### Supplied data
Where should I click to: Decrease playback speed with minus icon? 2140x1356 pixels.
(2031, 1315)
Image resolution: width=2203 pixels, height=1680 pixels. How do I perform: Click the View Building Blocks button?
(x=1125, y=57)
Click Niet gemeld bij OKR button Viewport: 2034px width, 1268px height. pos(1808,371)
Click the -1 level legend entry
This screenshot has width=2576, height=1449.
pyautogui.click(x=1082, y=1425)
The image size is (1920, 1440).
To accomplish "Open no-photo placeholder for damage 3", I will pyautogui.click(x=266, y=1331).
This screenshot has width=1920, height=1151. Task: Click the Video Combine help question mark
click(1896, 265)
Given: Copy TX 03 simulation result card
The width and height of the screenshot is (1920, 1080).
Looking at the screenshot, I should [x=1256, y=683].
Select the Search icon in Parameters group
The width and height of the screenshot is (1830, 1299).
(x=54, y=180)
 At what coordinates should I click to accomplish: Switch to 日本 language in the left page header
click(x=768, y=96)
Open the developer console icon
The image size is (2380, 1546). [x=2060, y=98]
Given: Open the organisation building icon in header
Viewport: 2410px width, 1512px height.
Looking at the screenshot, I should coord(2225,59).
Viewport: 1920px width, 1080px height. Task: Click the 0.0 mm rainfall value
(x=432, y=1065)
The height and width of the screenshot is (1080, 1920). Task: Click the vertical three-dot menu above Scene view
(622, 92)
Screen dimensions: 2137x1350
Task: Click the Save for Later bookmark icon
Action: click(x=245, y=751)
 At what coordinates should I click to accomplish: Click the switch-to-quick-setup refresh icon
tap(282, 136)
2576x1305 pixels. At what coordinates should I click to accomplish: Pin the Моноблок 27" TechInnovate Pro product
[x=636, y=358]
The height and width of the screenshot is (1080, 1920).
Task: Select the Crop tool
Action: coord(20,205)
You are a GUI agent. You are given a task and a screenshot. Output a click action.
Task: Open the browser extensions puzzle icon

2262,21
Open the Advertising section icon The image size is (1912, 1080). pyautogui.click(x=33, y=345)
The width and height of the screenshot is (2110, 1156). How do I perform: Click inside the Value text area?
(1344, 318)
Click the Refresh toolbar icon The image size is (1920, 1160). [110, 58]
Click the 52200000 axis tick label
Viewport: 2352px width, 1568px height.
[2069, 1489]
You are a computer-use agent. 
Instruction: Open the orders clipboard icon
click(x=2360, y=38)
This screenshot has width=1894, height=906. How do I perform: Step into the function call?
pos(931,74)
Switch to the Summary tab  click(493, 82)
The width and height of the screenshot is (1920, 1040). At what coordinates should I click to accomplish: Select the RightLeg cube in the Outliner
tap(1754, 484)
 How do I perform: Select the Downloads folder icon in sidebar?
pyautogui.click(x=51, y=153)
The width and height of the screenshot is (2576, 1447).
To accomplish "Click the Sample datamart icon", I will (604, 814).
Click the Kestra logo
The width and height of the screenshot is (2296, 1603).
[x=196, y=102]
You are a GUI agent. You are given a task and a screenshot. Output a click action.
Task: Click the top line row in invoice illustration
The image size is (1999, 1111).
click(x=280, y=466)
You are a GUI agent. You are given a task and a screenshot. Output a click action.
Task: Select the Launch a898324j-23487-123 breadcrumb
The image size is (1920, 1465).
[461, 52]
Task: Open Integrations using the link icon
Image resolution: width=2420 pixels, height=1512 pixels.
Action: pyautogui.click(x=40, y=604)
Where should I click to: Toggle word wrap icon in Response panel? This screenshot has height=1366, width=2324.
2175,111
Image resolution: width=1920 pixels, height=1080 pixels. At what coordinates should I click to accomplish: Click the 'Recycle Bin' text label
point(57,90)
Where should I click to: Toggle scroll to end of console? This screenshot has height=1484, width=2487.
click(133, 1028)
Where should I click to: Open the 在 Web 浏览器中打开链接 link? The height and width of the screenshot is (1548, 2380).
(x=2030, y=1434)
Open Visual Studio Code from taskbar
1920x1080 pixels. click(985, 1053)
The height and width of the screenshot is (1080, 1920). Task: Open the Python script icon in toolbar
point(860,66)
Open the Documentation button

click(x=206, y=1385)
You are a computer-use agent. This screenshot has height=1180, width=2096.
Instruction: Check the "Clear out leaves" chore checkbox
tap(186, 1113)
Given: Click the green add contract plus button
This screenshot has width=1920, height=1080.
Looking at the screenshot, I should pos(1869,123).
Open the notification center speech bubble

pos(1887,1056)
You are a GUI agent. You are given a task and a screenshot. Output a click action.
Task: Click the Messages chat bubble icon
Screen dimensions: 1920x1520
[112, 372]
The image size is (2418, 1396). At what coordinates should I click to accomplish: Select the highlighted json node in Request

### What is needed
The listing above is to be reproduced without a single change.

### Solution
Where should I click to: Decrease playback speed with minus icon? 2140x1356 pixels.
(2031, 1315)
Image resolution: width=2203 pixels, height=1680 pixels. How do I perform: Click the View Building Blocks button?
(x=1125, y=57)
Click Niet gemeld bij OKR button Viewport: 2034px width, 1268px height. pos(1808,371)
Click the -1 level legend entry
This screenshot has width=2576, height=1449.
pyautogui.click(x=1082, y=1425)
The image size is (1920, 1440).
To accomplish "Open no-photo placeholder for damage 3", I will pyautogui.click(x=266, y=1331).
This screenshot has width=1920, height=1151. Task: Click the Video Combine help question mark
click(1896, 265)
Given: Copy TX 03 simulation result card
The width and height of the screenshot is (1920, 1080).
Looking at the screenshot, I should [x=1256, y=683].
Select the Search icon in Parameters group
The width and height of the screenshot is (1830, 1299).
(x=54, y=180)
 At what coordinates should I click to accomplish: Switch to 日本 language in the left page header
click(x=768, y=96)
Open the developer console icon
The image size is (2380, 1546). [x=2060, y=98]
Given: Open the organisation building icon in header
Viewport: 2410px width, 1512px height.
Looking at the screenshot, I should coord(2225,59).
Viewport: 1920px width, 1080px height. Task: Click the 0.0 mm rainfall value
(x=432, y=1065)
The height and width of the screenshot is (1080, 1920). Task: Click the vertical three-dot menu above Scene view
(622, 92)
Screen dimensions: 2137x1350
Task: Click the Save for Later bookmark icon
Action: click(x=245, y=751)
 At what coordinates should I click to accomplish: Click the switch-to-quick-setup refresh icon
tap(282, 136)
2576x1305 pixels. At what coordinates should I click to accomplish: Pin the Моноблок 27" TechInnovate Pro product
[x=636, y=358]
The height and width of the screenshot is (1080, 1920).
Task: Select the Crop tool
Action: coord(20,205)
You are a GUI agent. You are given a task and a screenshot. Output a click action.
Task: Open the browser extensions puzzle icon

2262,21
Open the Advertising section icon The image size is (1912, 1080). pyautogui.click(x=33, y=345)
The width and height of the screenshot is (2110, 1156). How do I perform: Click inside the Value text area?
(1344, 318)
Click the Refresh toolbar icon The image size is (1920, 1160). [110, 58]
Click the 52200000 axis tick label
Viewport: 2352px width, 1568px height.
[2069, 1489]
You are a computer-use agent. 
Instruction: Open the orders clipboard icon
click(x=2360, y=38)
This screenshot has width=1894, height=906. How do I perform: Step into the function call?
pos(931,74)
Switch to the Summary tab  click(493, 82)
The width and height of the screenshot is (1920, 1040). At what coordinates should I click to accomplish: Select the RightLeg cube in the Outliner
tap(1754, 484)
 How do I perform: Select the Downloads folder icon in sidebar?
pyautogui.click(x=51, y=153)
The width and height of the screenshot is (2576, 1447).
To accomplish "Click the Sample datamart icon", I will (604, 814).
Click the Kestra logo
The width and height of the screenshot is (2296, 1603).
[x=196, y=102]
You are a GUI agent. You are given a task and a screenshot. Output a click action.
Task: Click the top line row in invoice illustration
The image size is (1999, 1111).
click(x=280, y=466)
You are a GUI agent. You are given a task and a screenshot. Output a click action.
Task: Select the Launch a898324j-23487-123 breadcrumb
The image size is (1920, 1465).
[461, 52]
Task: Open Integrations using the link icon
Image resolution: width=2420 pixels, height=1512 pixels.
Action: pyautogui.click(x=40, y=604)
Where should I click to: Toggle word wrap icon in Response panel? This screenshot has height=1366, width=2324.
2175,111
Image resolution: width=1920 pixels, height=1080 pixels. At what coordinates should I click to accomplish: Click the 'Recycle Bin' text label
point(57,90)
Where should I click to: Toggle scroll to end of console? This screenshot has height=1484, width=2487.
click(133, 1028)
Where should I click to: Open the 在 Web 浏览器中打开链接 link? The height and width of the screenshot is (1548, 2380).
(x=2030, y=1434)
Open Visual Studio Code from taskbar
1920x1080 pixels. click(985, 1053)
The height and width of the screenshot is (1080, 1920). Task: Open the Python script icon in toolbar
point(860,66)
Open the Documentation button

click(x=206, y=1385)
You are a computer-use agent. This screenshot has height=1180, width=2096.
Instruction: Check the "Clear out leaves" chore checkbox
tap(186, 1113)
Given: Click the green add contract plus button
This screenshot has width=1920, height=1080.
Looking at the screenshot, I should pos(1869,123).
Open the notification center speech bubble

pos(1887,1056)
You are a GUI agent. You are given a task and a screenshot. Output a click action.
Task: Click the Messages chat bubble icon
Screen dimensions: 1920x1520
[112, 372]
The image size is (2418, 1396). At what coordinates should I click to accomplish: Select the highlighted json node in Request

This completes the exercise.